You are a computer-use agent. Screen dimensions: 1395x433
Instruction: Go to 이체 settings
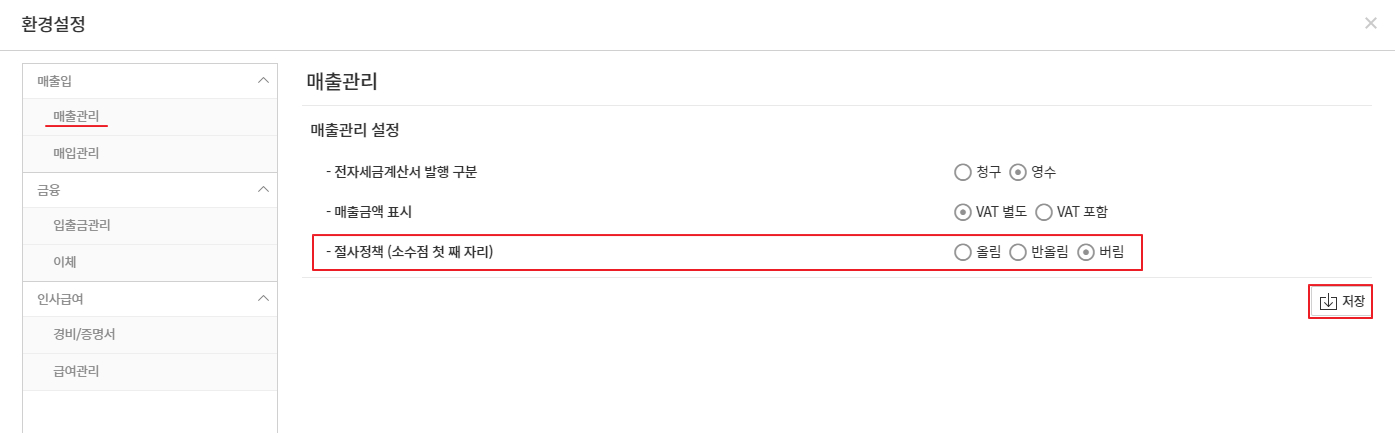point(65,262)
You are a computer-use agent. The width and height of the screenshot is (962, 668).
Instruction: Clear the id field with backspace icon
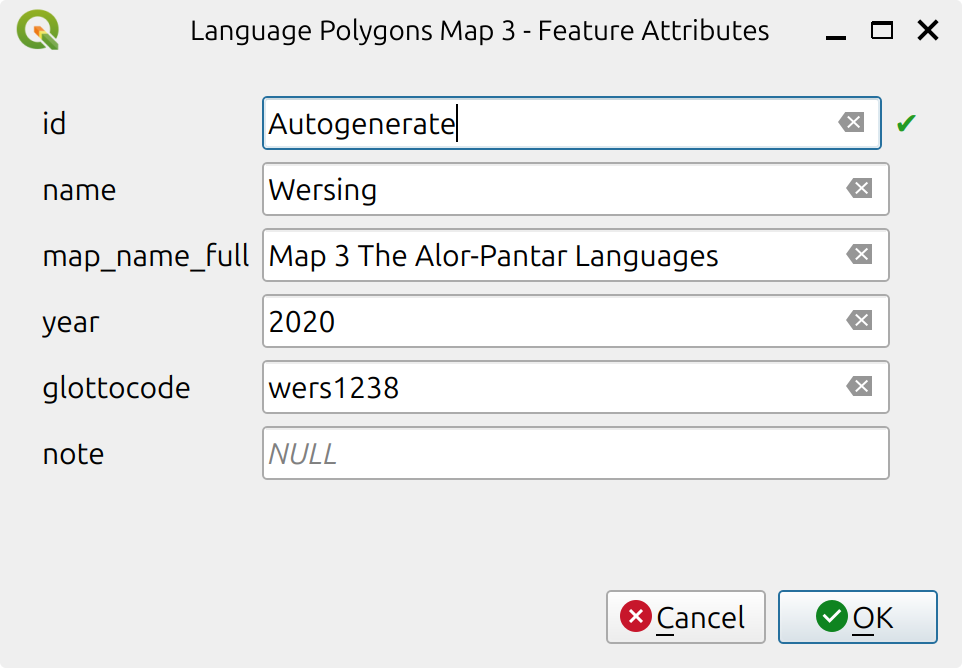851,122
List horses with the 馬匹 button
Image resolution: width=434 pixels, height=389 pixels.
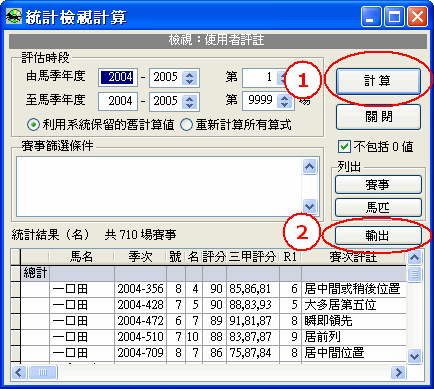click(378, 207)
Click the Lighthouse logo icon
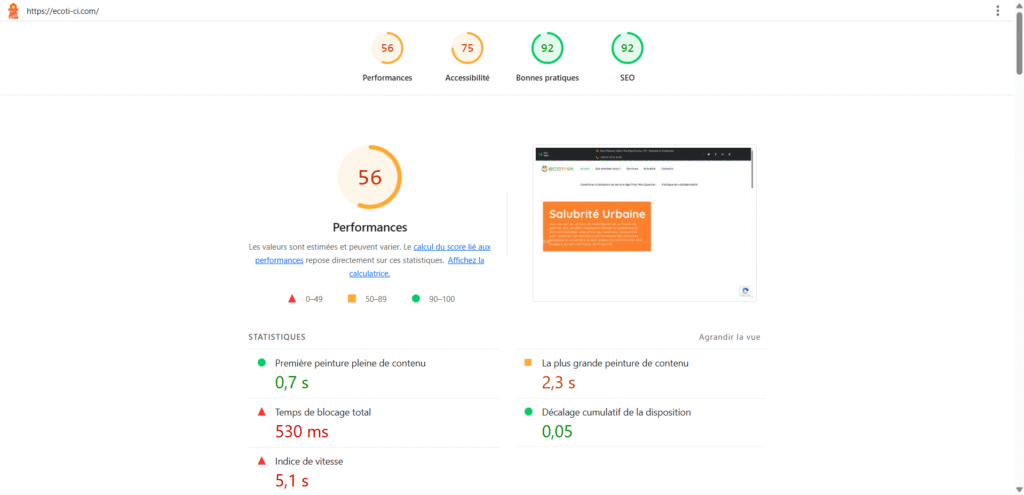Viewport: 1024px width, 495px height. (x=13, y=11)
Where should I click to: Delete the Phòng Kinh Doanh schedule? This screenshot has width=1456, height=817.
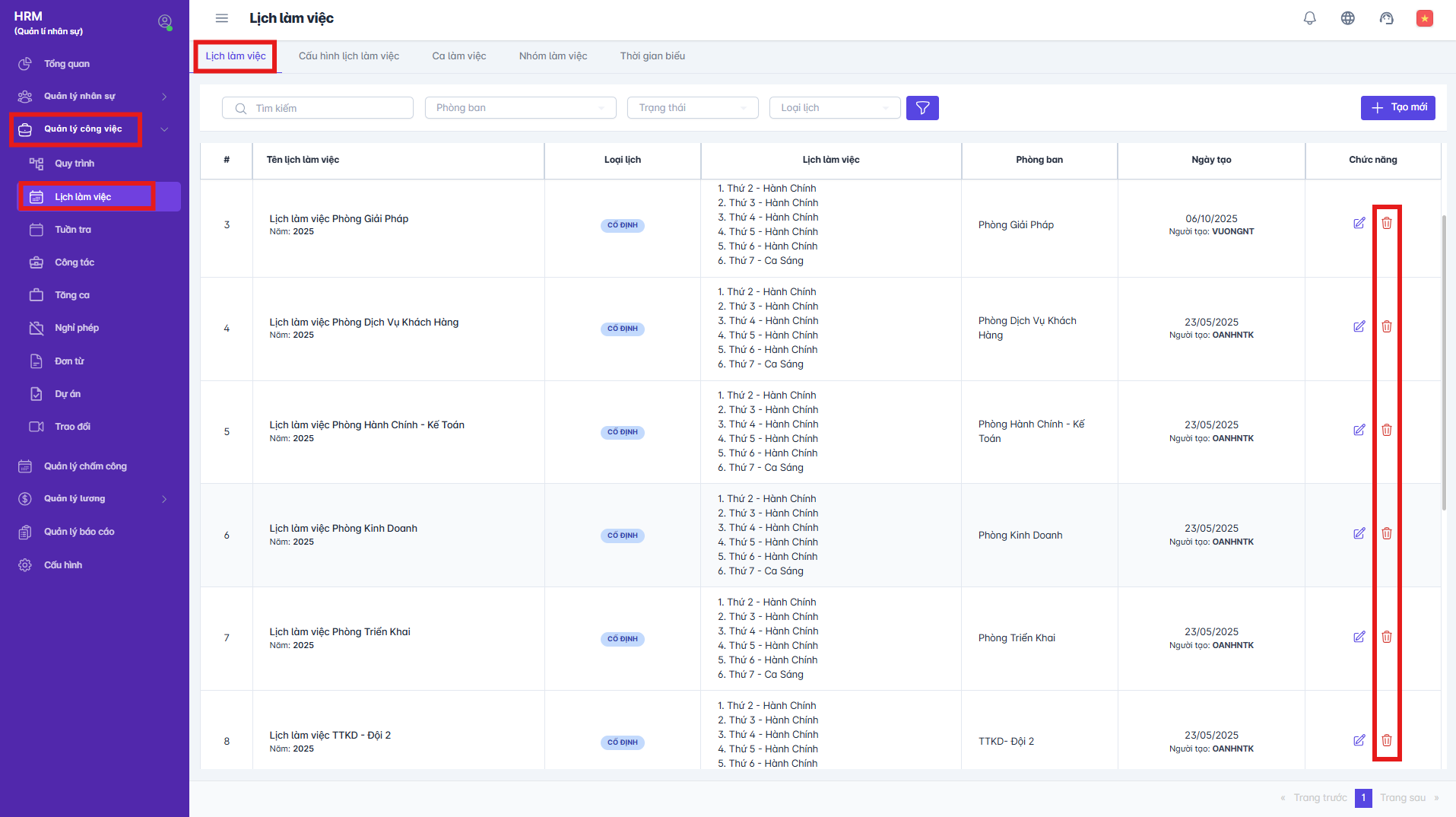(x=1386, y=534)
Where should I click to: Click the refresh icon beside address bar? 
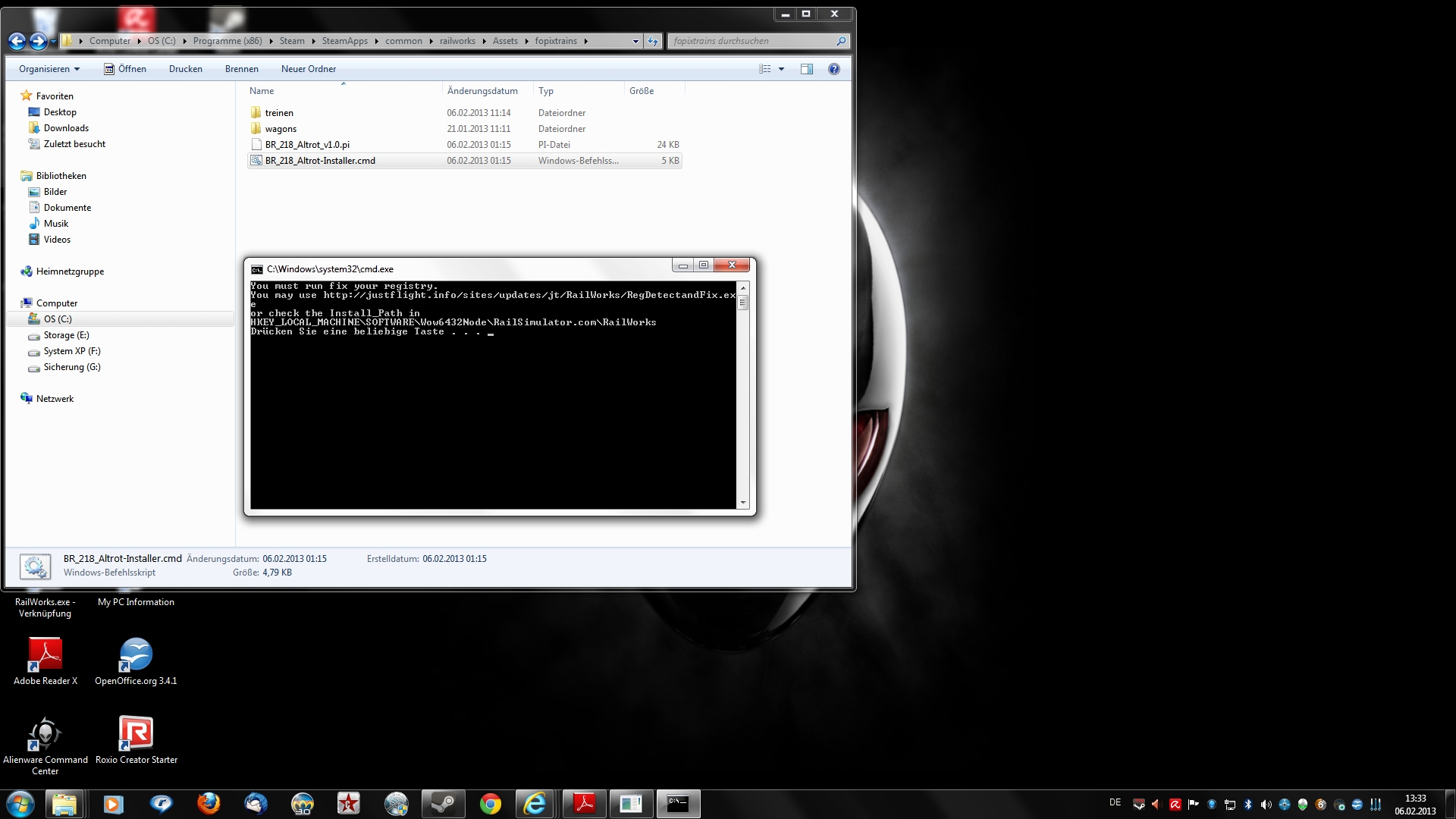653,42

- Instructions for the task: Recast the records above as a JSON list of strings, with one string for each line and no blank lines. Leave out the pictures.

- Written solution:
[
  "You are a computer-use agent. Screen dimensions: 1395x433",
  "Instruction: Go to 이체 settings",
  "point(65,262)",
  "You are a computer-use agent. The width and height of the screenshot is (962, 668).",
  "Instruction: Clear the id field with backspace icon",
  "851,122",
  "List horses with the 馬匹 button",
  "Image resolution: width=434 pixels, height=389 pixels.",
  "click(378, 207)",
  "Click the Lighthouse logo icon",
  "Viewport: 1024px width, 495px height. (x=13, y=11)",
  "Where should I click to: Delete the Phòng Kinh Doanh schedule? This screenshot has width=1456, height=817.",
  "(x=1386, y=534)",
  "Where should I click to: Click the refresh icon beside address bar? ",
  "653,42"
]